TWeb Wrapper: ZPar Support for the Neural Network Tagger
Overview
This is the zpar wrapper for TWeb, the robust web tagger using neural network.
How to compile
Suppose that ZPar has been downloaded to the directory zpar
.
The TWeb source is already inlcuded and located in zpar/src/common/tagger/implementations/tweb/TWeb
.
To make a POS tagging system using TWeb,
change the GENERIC_TAGGER_IMPL macro defined in Makefile
into tweb
,
and type make postagger
.
This will create a directory zpar/dist/postagger
, in which there are two files: train
and tagger
.
The file train
is used to train a tagging model,and the file tagger
is used to tag new texts using a trained tagging model.
Format of inputs and outputs
The input files to the tagger
executable are formatted as a sequence of tokenized English sentences. An example input is:
Ms. Haag plays Elianti .
The output files contain space-separated words:
Ms./NNP Haag/NNP plays/VBZ Elianti/NNP ./.
The format of training files for the train
executable is quite different from other tagger implementations in zpar,
the details will be given in the next section.
How to train a model
To train a model, use
zpar/dist/postagger/train training <configureFile>
Which is the same with the original TWeb.
For details about configureFile and training data format, please refer to the TWeb README. A copy is included as follows.
1. Build.
Go into the src dir then make.
a. cd src
b. make -f Makefile
After make, an executable named Tagger would be created in src/
2. Training.
You can train your own model with the following command:
src/Tagger training configureFile
for example:
src/Tagger training config/conf_sample.txt
where configFile specify some of the parameters used during training.
There are some examples of the configureFile in config/
(When training your own model, you just need to specify the path of the training set,
development set and the path of the trained model.
For others parameters, use their default value is OK)
lines start with :: will be ignored
Take conf/conf.txt as an example:
trainPath : specify the training data
devPath : specify the development set, you can specify several development set
testPath : similar as devPath.
strLogDir : a log file will be generated during the training process,
the log file records tagging accuracy of each epoch on development and test sets.
strModelPath : specify the directory where the model will be generated
nRound : number of maximum training epoch.
prefix : the prefix of the name of the trained model
strRBMPrefix : specify the "common prefix" of the word-representation RBM,
which is used as features to improve tagging accuracy.
Example of "common Prefix":
WRRBM contains several modules, for example:
wrrbm_abc.dict wrrbm_abc.model wrrbm_abc.random
the common prefix is "wrrbm_abc".
using WRRBM will cause both training and testing slow,
but the model will improve web-domain tagging accuracy.
if you want to train a tagger on standard WSJ data set,
you can choose to ignore wrrbm by add "::" at the begining
of the line of this parameter.
bEnTagger : "true" denotes English tagger,
"false" means Chinese tagger(currently not supported)
bEarlyUpdate : "true" denotes whenever a word is incorrectly tagged,
parameters will be updated and the rest of the sentence is ignored.
fMargin : since we use a margin loss (Ma et al., 2014) to train the model,
this parameter specify the value of the margin
fRate : learning rate, currently, we do not use weight decay.
vIHSize : size of the feature embedding, corresponding to the deminsion of the hidden layer size of
the sparse feature module described in section 3.2 of (Ma et al., 2014)

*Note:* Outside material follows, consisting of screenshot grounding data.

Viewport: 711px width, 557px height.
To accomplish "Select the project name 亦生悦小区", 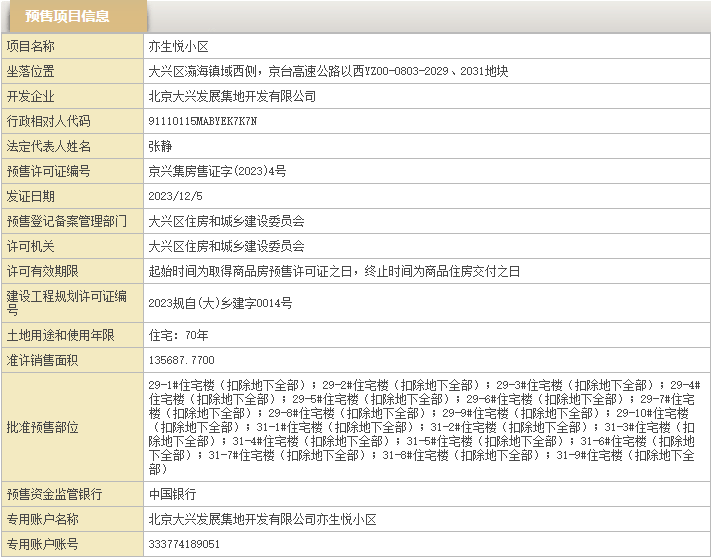I will point(178,46).
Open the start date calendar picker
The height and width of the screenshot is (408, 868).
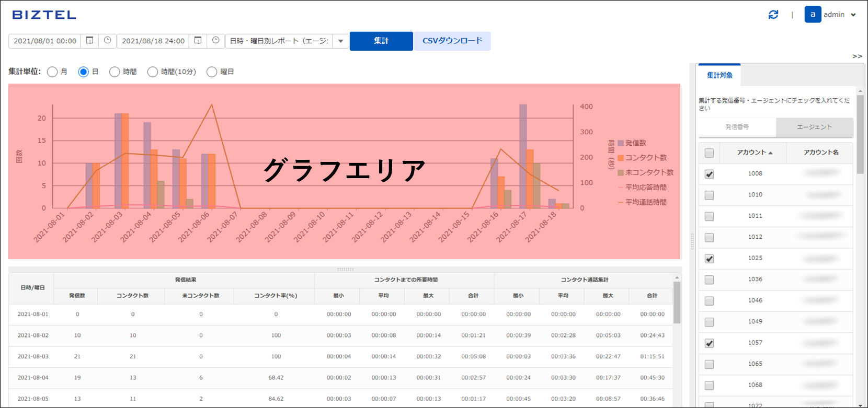pyautogui.click(x=89, y=40)
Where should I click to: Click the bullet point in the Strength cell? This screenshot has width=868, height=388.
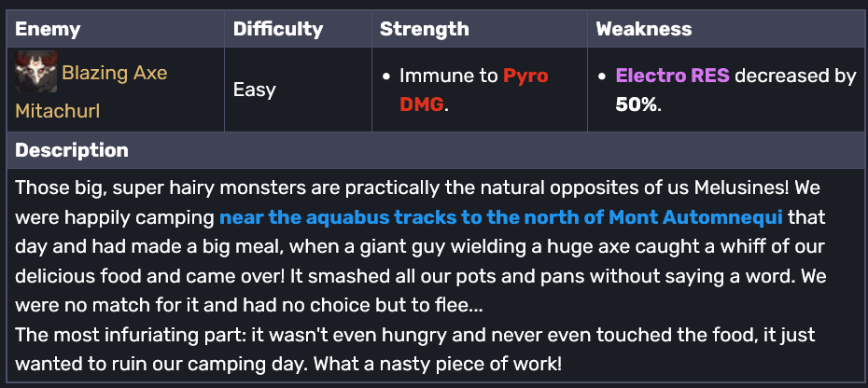pyautogui.click(x=386, y=76)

vIHType : "linear", linear projection layer
3. Tagging
src/Tagger tagging modelPrefix inputFile outputFile
After training, several files will be generated at the location specified by
"strModelPath", these files share a common prefix, for example:
WebTagger_AvgParam.confg WebTagger_AvgParam.model ....

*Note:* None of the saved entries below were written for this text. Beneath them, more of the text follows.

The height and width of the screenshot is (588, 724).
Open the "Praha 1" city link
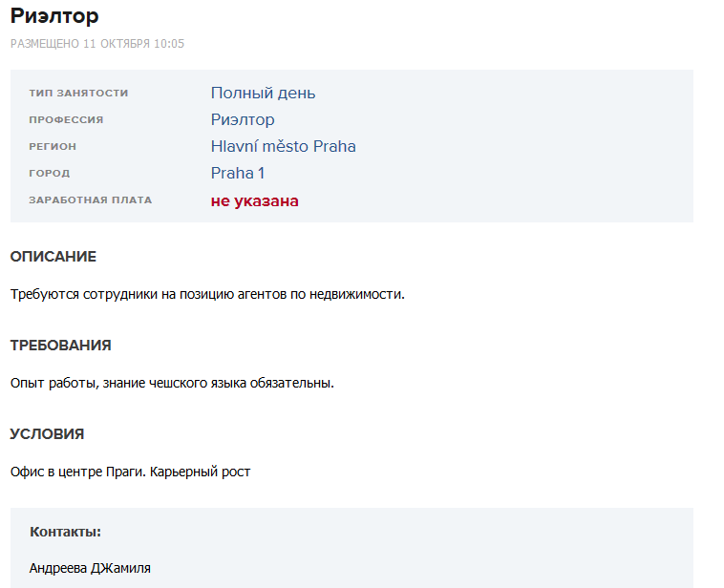point(237,174)
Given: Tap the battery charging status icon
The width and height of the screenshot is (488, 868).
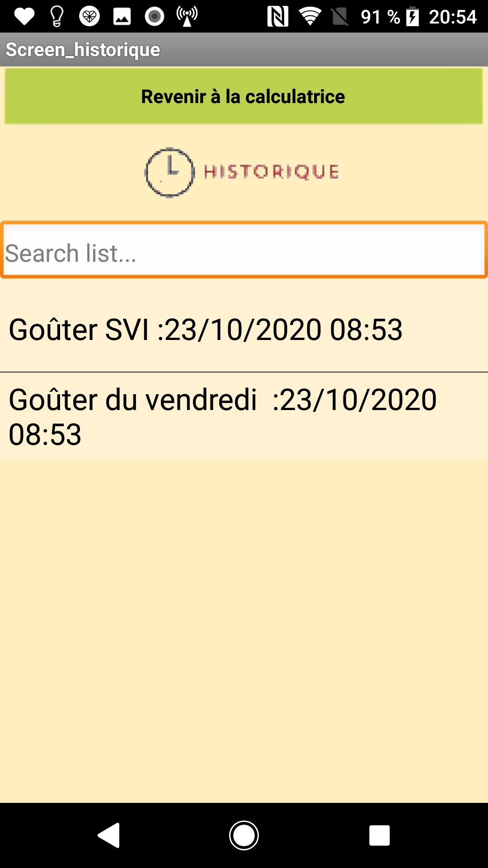Looking at the screenshot, I should (x=413, y=17).
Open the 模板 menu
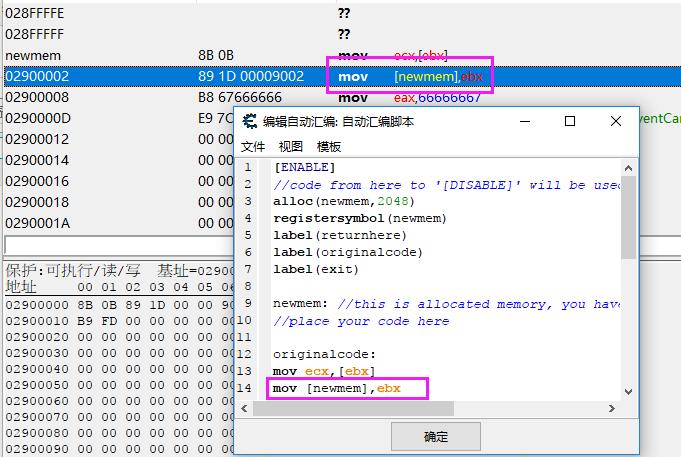The height and width of the screenshot is (457, 681). [x=329, y=146]
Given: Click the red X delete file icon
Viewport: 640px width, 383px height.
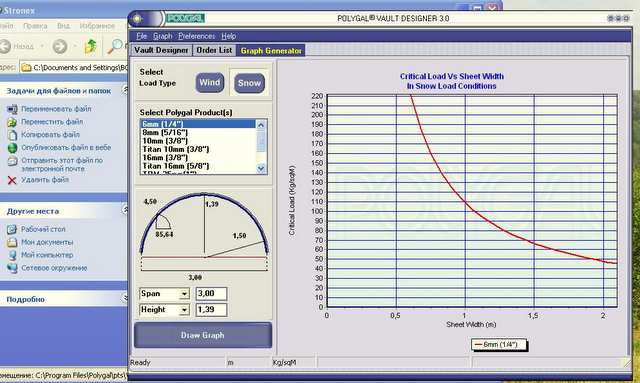Looking at the screenshot, I should pyautogui.click(x=12, y=180).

the common prefix is "WebTagger_AvgParam"
"modelPrefix" is that common prefix.
Data format:
See the sample data provided at sampleData/.
Each line of the data file is a token which contains three columns,
Word generalizedForm POS
Word: word form
generalizedForm: lower cased Word, digit are converted to #DIG...
scripts for such processing will coming soon.
POS: part of speech, when tagging new data, this column would be ignored by the tagger
A sentence contains several tokens. Sentences are separated by empty line.
How to cite:
Either cite the URL or the paper
"Tagging the web: building robust web tagger using neural network"
is OK.
Example configuration files and data set can be found in config
and sampleData
under zpar/src/common/tagger/implementations/tweb/TWeb
.
How to tag new texts
To apply an existing model to tag new texts, use
zpar/dist/postagger/tagger <modelPrefix> <input-file> <output-file>
The modelPrefix is the same as described in TWeb README.
For example, using the model we just trained, we can tag an example input by
zpar/dist/postagger/tagger modelPrefix input.txt output.txt
The output file contains automatically tagged sentences.
Reference
- Ji Ma, Yue Zhang and Jingbo Zhu. 2014. Tagging The Web: Building A Robust Web Tagger with Neural Network. In Proc. of ACL, 144--154.